→ TASK TO COMPLETE
Please repeat exactly the lines below from the one containing "The width and height of the screenshot is (595, 484)." down to the one containing "Retweet using the", both included, and nothing else.

:: INPUT DATA

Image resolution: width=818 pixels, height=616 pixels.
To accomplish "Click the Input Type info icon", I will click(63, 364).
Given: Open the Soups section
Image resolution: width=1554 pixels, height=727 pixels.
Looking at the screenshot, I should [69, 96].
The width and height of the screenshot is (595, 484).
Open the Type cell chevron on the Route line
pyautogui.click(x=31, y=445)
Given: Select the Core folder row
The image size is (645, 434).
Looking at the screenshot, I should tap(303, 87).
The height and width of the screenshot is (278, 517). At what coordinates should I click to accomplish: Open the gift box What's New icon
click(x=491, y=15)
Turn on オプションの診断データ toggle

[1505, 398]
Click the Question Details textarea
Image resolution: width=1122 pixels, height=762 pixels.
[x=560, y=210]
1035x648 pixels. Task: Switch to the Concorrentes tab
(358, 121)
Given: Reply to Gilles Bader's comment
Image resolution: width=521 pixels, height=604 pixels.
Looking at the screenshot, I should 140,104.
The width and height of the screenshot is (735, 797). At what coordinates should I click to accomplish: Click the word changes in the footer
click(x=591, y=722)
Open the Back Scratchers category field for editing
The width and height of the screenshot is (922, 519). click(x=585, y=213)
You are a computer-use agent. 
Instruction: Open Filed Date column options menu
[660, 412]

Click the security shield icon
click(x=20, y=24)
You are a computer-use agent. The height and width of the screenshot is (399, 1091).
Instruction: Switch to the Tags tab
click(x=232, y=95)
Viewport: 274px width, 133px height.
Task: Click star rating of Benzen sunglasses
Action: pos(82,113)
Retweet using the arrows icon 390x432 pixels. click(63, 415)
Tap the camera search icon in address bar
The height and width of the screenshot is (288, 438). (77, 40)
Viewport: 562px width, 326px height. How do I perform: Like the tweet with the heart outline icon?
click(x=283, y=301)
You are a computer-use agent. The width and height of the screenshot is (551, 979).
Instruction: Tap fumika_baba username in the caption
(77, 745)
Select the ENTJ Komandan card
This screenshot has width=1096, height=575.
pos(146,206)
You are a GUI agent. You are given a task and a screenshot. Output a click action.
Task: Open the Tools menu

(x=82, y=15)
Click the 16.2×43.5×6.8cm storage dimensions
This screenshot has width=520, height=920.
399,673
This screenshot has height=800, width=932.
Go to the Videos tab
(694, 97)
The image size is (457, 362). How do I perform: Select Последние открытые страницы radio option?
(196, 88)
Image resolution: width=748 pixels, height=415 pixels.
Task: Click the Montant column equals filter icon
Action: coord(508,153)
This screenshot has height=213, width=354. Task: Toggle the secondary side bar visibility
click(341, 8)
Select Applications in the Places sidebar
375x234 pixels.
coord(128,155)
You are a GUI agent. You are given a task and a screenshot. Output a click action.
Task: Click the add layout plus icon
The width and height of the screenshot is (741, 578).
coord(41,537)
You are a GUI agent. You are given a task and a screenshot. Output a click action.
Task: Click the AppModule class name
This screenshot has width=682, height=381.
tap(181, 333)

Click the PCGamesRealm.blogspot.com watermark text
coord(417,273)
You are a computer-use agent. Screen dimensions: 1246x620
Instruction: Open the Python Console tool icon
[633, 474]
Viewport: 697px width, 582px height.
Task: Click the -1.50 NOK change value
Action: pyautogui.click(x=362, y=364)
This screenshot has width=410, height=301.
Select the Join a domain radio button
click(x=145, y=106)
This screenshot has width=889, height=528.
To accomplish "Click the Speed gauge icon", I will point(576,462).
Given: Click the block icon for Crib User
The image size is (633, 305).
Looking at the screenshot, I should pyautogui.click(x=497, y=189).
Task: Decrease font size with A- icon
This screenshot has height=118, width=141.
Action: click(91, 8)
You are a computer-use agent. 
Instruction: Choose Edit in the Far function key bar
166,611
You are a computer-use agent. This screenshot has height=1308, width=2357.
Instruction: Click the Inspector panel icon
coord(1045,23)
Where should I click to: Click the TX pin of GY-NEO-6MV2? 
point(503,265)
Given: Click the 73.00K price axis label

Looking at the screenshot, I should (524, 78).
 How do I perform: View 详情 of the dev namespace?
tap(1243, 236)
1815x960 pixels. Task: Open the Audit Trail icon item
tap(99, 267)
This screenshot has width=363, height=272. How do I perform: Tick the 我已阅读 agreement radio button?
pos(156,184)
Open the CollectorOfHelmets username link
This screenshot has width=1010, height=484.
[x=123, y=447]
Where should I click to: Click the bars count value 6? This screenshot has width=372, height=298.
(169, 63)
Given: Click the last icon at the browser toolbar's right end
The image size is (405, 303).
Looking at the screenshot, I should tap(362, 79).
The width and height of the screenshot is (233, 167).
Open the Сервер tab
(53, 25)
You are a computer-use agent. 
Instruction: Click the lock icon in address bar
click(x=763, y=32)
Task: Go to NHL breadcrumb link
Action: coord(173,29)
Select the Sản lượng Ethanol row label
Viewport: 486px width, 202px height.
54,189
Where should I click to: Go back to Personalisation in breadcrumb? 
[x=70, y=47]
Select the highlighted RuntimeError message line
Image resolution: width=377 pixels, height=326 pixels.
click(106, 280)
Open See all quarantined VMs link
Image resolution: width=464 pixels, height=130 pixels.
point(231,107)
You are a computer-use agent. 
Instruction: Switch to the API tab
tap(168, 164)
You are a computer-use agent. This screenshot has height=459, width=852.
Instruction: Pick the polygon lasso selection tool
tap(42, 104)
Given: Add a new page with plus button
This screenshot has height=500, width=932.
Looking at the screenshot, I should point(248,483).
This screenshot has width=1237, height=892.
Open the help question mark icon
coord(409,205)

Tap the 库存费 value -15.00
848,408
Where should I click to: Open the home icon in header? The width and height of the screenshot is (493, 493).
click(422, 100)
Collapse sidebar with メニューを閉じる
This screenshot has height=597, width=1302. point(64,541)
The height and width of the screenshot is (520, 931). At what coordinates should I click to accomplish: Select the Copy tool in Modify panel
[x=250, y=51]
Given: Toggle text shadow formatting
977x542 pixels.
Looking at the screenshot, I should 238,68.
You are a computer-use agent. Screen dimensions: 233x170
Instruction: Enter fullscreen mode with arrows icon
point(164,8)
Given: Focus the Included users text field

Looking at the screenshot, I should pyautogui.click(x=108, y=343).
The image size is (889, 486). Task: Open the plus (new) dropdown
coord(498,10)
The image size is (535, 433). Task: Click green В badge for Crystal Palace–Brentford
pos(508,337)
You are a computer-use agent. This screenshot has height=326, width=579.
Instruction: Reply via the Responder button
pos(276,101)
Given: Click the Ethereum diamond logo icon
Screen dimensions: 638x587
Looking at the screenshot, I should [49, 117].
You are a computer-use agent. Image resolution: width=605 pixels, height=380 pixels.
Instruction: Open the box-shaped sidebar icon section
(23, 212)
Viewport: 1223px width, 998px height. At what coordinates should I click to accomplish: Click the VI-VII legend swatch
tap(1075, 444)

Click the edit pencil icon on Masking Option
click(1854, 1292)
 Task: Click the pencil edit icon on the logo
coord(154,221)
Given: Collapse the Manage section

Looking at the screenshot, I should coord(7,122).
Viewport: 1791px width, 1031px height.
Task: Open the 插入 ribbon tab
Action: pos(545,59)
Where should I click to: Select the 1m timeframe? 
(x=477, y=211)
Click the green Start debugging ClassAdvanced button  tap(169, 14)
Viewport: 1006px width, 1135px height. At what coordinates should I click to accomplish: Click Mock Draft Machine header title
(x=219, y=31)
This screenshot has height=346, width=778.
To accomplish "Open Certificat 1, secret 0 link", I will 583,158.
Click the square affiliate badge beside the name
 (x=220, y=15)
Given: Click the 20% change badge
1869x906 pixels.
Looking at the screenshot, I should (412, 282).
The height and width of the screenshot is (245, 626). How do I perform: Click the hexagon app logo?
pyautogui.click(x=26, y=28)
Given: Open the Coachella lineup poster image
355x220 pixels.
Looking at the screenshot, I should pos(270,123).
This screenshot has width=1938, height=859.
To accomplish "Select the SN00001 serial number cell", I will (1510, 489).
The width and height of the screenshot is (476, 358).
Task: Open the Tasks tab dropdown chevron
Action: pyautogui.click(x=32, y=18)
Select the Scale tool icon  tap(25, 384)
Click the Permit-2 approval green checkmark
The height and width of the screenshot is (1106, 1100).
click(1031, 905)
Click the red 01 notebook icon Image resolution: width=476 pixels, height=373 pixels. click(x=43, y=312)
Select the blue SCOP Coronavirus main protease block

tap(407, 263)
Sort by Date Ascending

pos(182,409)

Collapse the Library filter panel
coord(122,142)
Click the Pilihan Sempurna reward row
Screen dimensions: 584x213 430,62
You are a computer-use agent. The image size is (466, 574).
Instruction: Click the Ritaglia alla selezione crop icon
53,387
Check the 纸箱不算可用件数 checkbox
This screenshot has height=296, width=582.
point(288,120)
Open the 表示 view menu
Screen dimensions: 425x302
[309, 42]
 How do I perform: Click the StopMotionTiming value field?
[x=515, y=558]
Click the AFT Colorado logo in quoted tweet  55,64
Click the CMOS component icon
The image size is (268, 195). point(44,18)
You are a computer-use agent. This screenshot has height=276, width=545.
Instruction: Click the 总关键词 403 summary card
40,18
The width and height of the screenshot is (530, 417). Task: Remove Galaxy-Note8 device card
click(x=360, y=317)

::::

→ EXERCISE ANSWER
The width and height of the screenshot is (595, 484).
Open the Type cell chevron on the Route line
pyautogui.click(x=31, y=445)
Given: Select the Core folder row
The image size is (645, 434).
Looking at the screenshot, I should tap(303, 87).
The height and width of the screenshot is (278, 517). At what coordinates should I click to accomplish: Open the gift box What's New icon
click(x=491, y=15)
Turn on オプションの診断データ toggle

[1505, 398]
Click the Question Details textarea
Image resolution: width=1122 pixels, height=762 pixels.
[x=560, y=210]
1035x648 pixels. Task: Switch to the Concorrentes tab
(358, 121)
Given: Reply to Gilles Bader's comment
Image resolution: width=521 pixels, height=604 pixels.
Looking at the screenshot, I should 140,104.
The width and height of the screenshot is (735, 797). At what coordinates should I click to accomplish: Click the word changes in the footer
click(x=591, y=722)
Open the Back Scratchers category field for editing
The width and height of the screenshot is (922, 519). click(x=585, y=213)
You are a computer-use agent. 
Instruction: Open Filed Date column options menu
[660, 412]

Click the security shield icon
click(x=20, y=24)
You are a computer-use agent. The height and width of the screenshot is (399, 1091).
Instruction: Switch to the Tags tab
click(x=232, y=95)
Viewport: 274px width, 133px height.
Task: Click star rating of Benzen sunglasses
Action: pos(82,113)
Retweet using the arrows icon 390x432 pixels. click(63, 415)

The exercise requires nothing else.